▶ _The data_

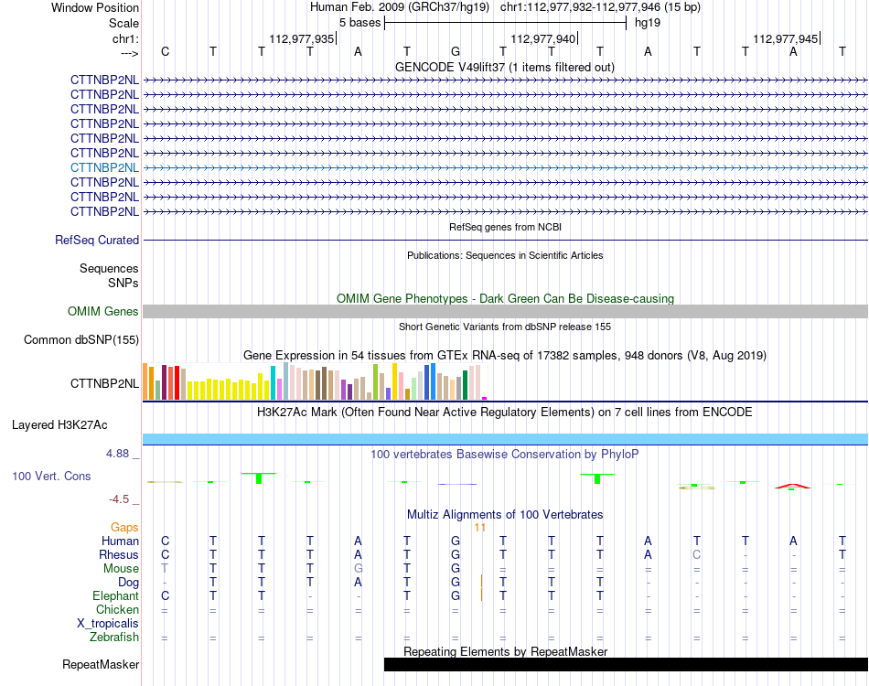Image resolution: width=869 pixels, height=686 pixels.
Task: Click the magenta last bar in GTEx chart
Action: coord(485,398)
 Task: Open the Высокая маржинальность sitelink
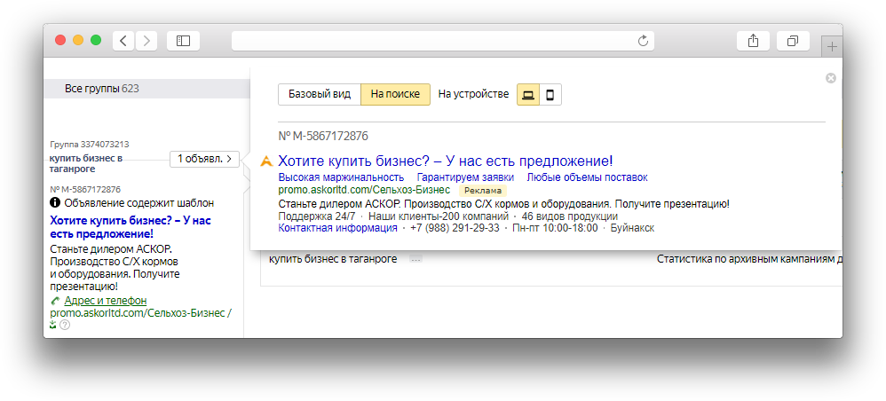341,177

==

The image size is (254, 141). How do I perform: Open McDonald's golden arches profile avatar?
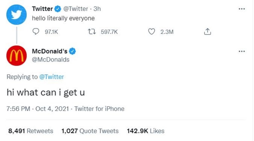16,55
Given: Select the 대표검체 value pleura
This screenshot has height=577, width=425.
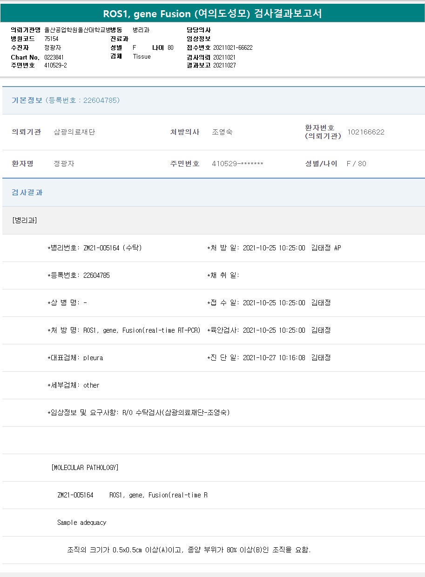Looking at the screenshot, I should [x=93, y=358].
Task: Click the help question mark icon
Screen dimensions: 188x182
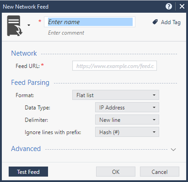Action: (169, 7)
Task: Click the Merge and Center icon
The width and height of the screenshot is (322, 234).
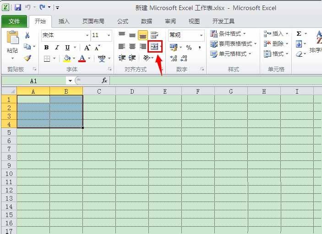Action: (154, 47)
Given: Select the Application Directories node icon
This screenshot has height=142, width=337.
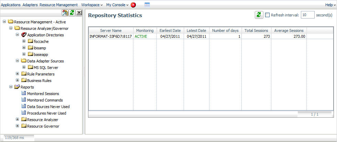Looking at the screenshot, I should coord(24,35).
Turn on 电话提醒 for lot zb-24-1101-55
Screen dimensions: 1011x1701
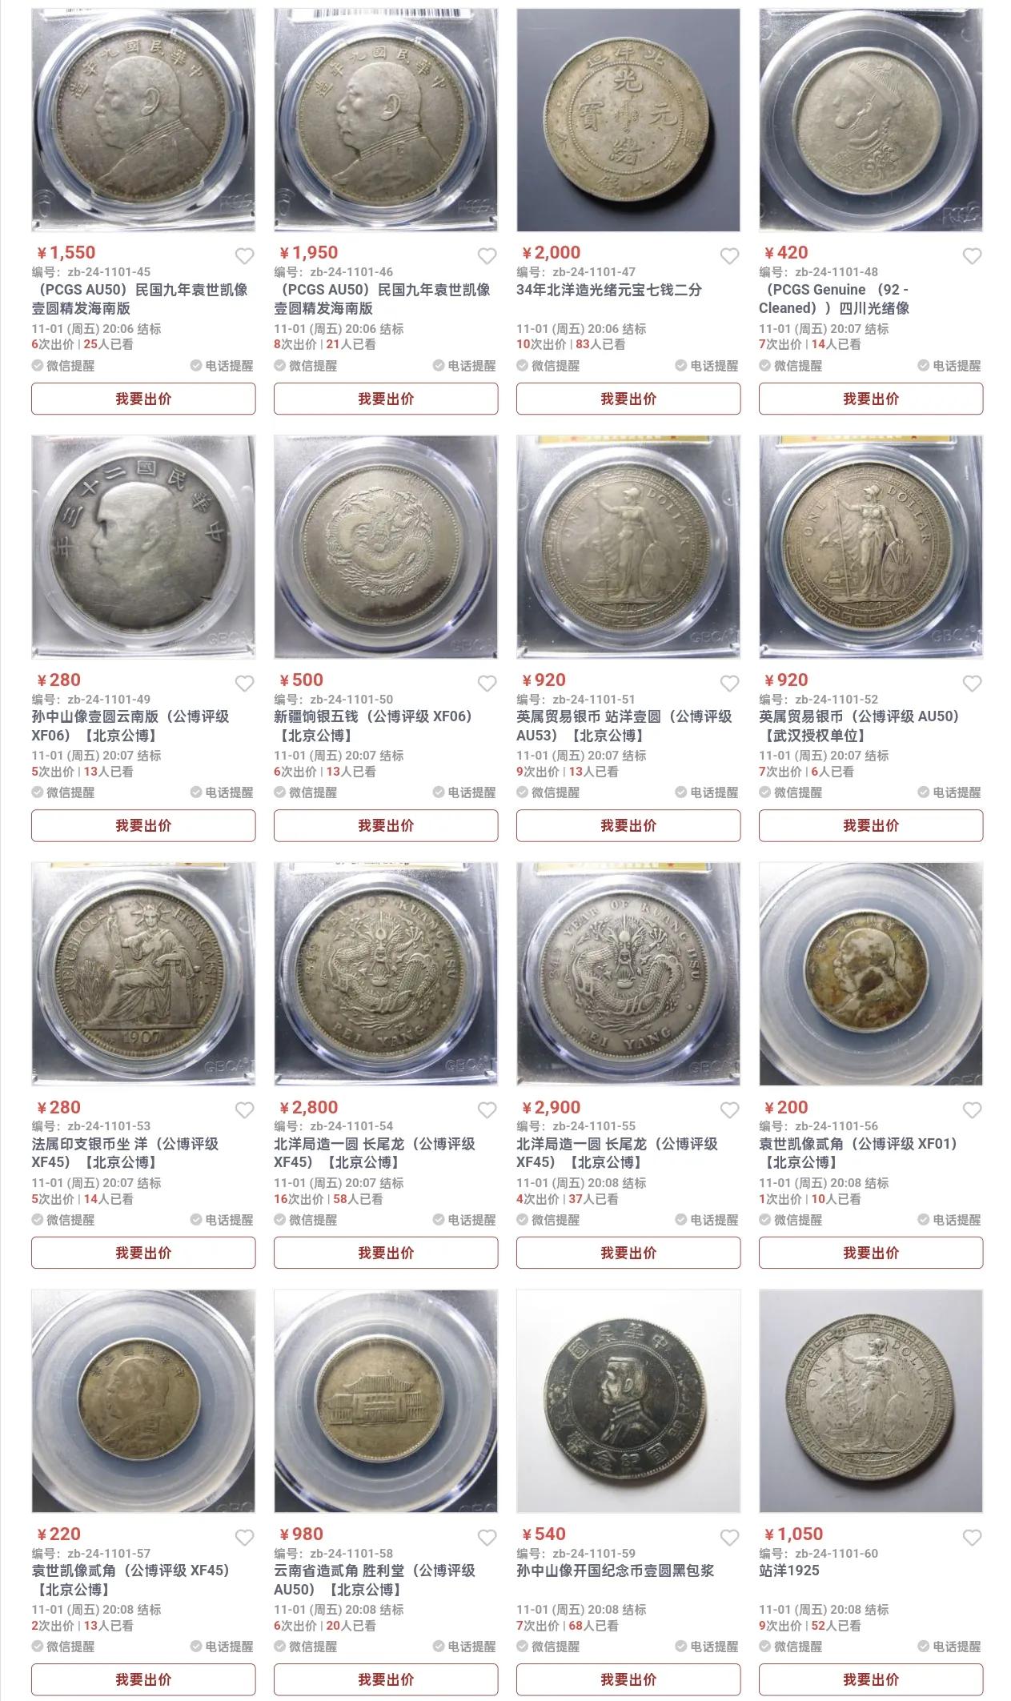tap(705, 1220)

▶ _Task to complete_
Would you copy out every line in the records that includes the string "icon"?

▶ _Result of the task_
Task: Click the help question mark icon
Task: Click the Merge and Center icon
Given: Select the Application Directories node icon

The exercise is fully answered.